There’s been a lot of data and chatter surrounding the marketing prospects for social media lately, especially as it relates to search marketing. Often there is a competitive aspect to this as analysts and marketers alike seek to find The Next Big Thing. Just as some f0lks rush to anoint even half-baked search engines as the next “Google-killer” so too do some pundits pronounce the death of search spending – slain by social media.
Far be it for me to criticize an either/or argument in a digital marketing world but it seems to me that pitting search and social media against each other is to miss the point entirely. They are different entities that relate to each other (as we’ve pointed out in the past) but there simply isn’t enough there yet for social media marketing to suck up search dollars.
This is a major component in the article that Reprise Media’s Managing Partner Peter Hershberg wrote for Silicon Alley Insider this past Friday. In it, he begins to sketch out the parameters that social media sites that hope to capture marketing dollars will have to follow in order to be successful. In essence he calls for social media sites and marketers both to recognize the need to give up some control in order to benefit.
The example he points to in the article is a real one: a social media platform that tried to bully marketing dollars into display ads because that was their only form of on-site monetization. As he describes it – “The underlying issue was that in exchange for paying them they were offering nothing else – not better targeting or metrics or functionality. They did offer ad space but that wasn’t what we wanted, or what would offer the most benefit to their community and our client. I’ll grant that they can do what they want with their own platform but some folks would call that a shakedown. In their ham-handed quest to control this interaction, they ended up closing the door to a potential revenue source.”
What this also exposes are the widely varied degrees of maturity in the social media space between companies like YouTube and LinkedIn which have developed some fairly integrated ways to earn marketing bucks without causing a user revolt, sites like Facebook which are in my estimation still at the midway point (some good ideas and some that have backfired without yet finding a happy medium), and sites like Twitter that haven’t even dipped a toe in the water yet (or Wikipedia which has purposely held back from making any sort of marketing an integral aspect of the site.)
These are all perfectly legitimate places to be on the spectrum, and are related to the age of the companies in question as well as their perceived missions and how users make use of what they have to offer.
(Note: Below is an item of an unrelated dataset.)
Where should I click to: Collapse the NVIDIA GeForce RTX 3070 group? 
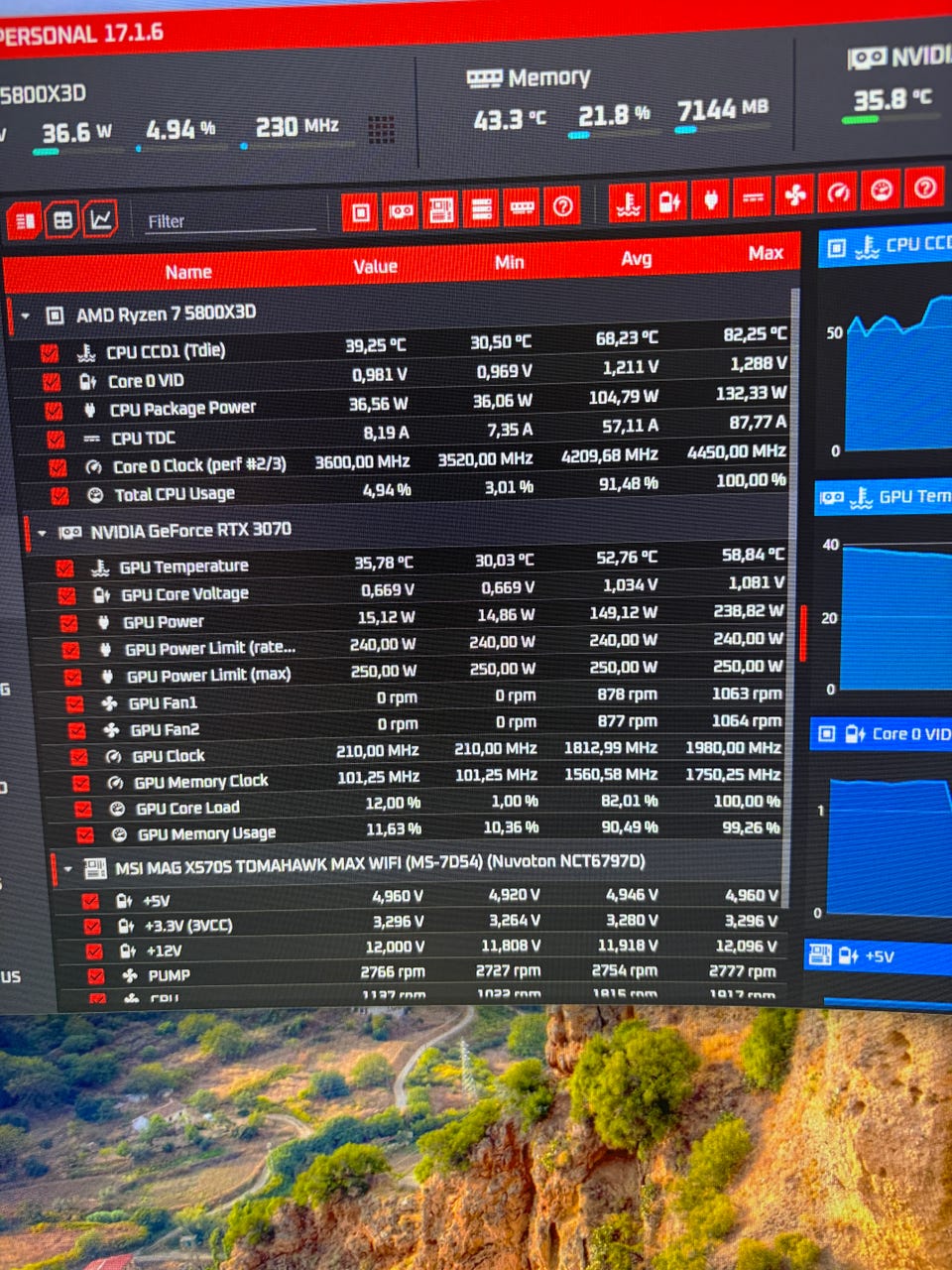42,533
What Peter cautions against when he talks about control is what the aforementioned social media platform attempted in trying to get marketers to pay for something that was of limited value, rather than determining how the unique aspects of their community could be leveraged in a way that benefited marketers, the platform owners, and the users.
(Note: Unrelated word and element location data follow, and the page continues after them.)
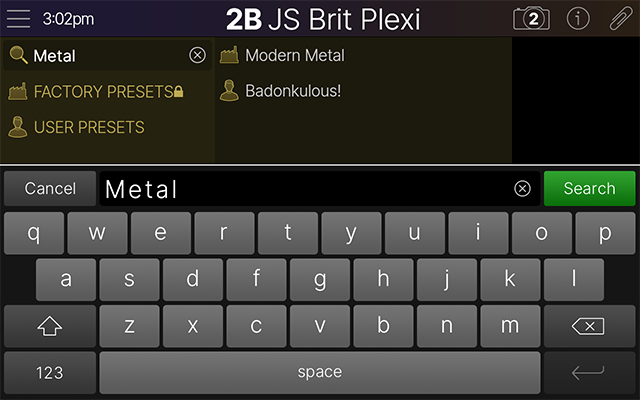640x400 pixels.
Task: Select the Badonkulous! user preset
Action: click(292, 91)
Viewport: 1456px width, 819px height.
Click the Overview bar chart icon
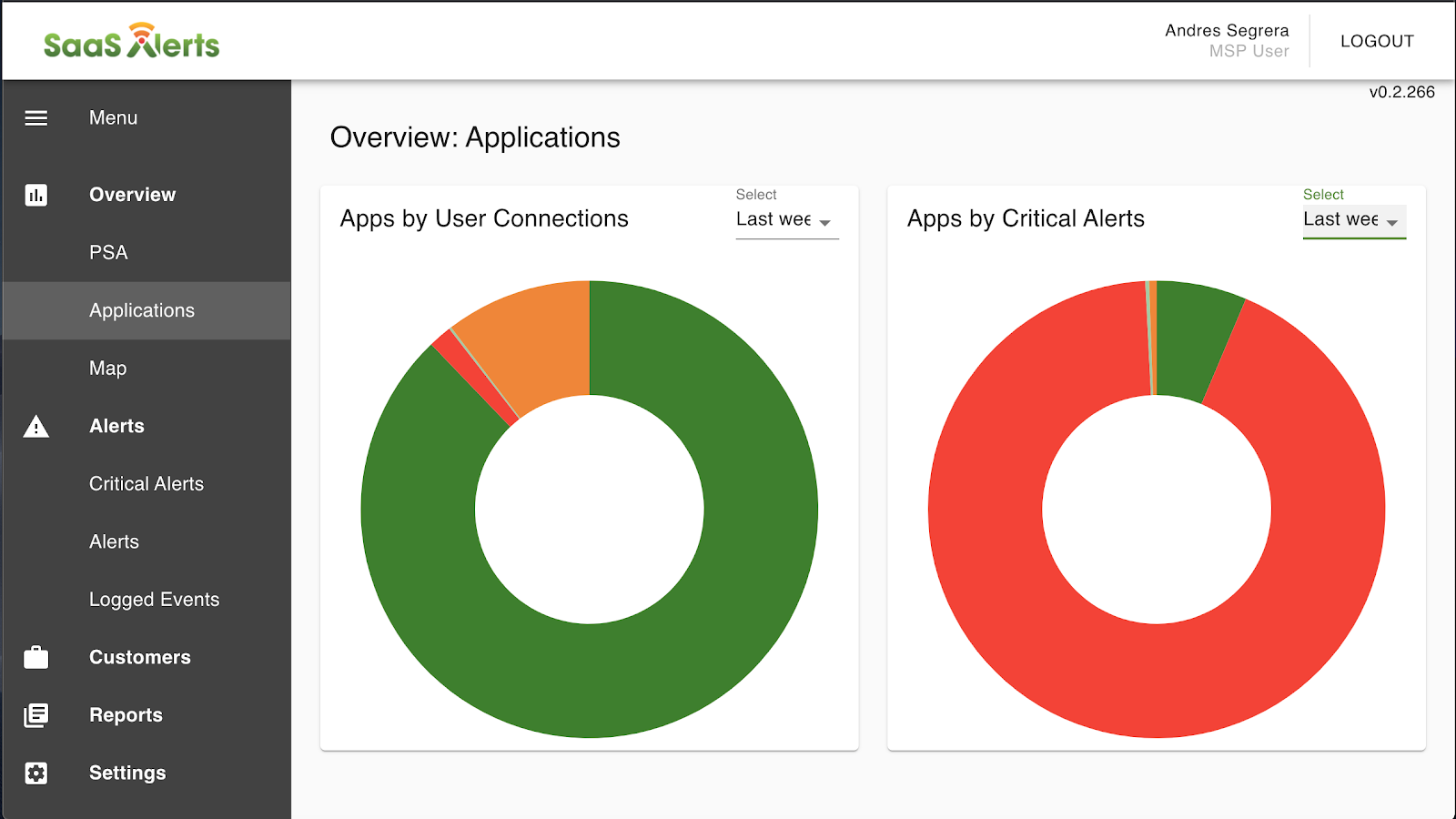pyautogui.click(x=35, y=194)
Of course this means giving up a measure of control, but is that such a bad thing? Coca-Cola evidently doesn’t think so. AdAge had a great article over the weekend on Coke’s ultra-popular Facebook page, the second-most popular page on Facebook behind Barack Obama’s. Turns out the page was a true fan-created phenomena with no connection to the giant beverage maker. When Facebook came calling to enforce its new policy of only allowing brand reps to control branded pages and profiles, Coke stepped in. With over 3 million fans they knew it was a valuable page as is, and likely also knew the bad publicity that would attach to the brand if they allowed Facebook to go ahead and delete a page that for the most part had been beneficial. Their decision was to ask Facebook to keep the page as is, with the same two civilians running things and a couple of Coke people added on to keep an eye on things.
Here’s a case where Facebook and Coke gave up a little bit of control in exchange for an enhanced user experience. For Facebook the next step now that they are making a clear space for brands and their pages is to figure out what kind of extra content (analytics, the ability to reach out to superfans to disseminate assets) brands would be willing to pay for and begin to charge for these profile pages.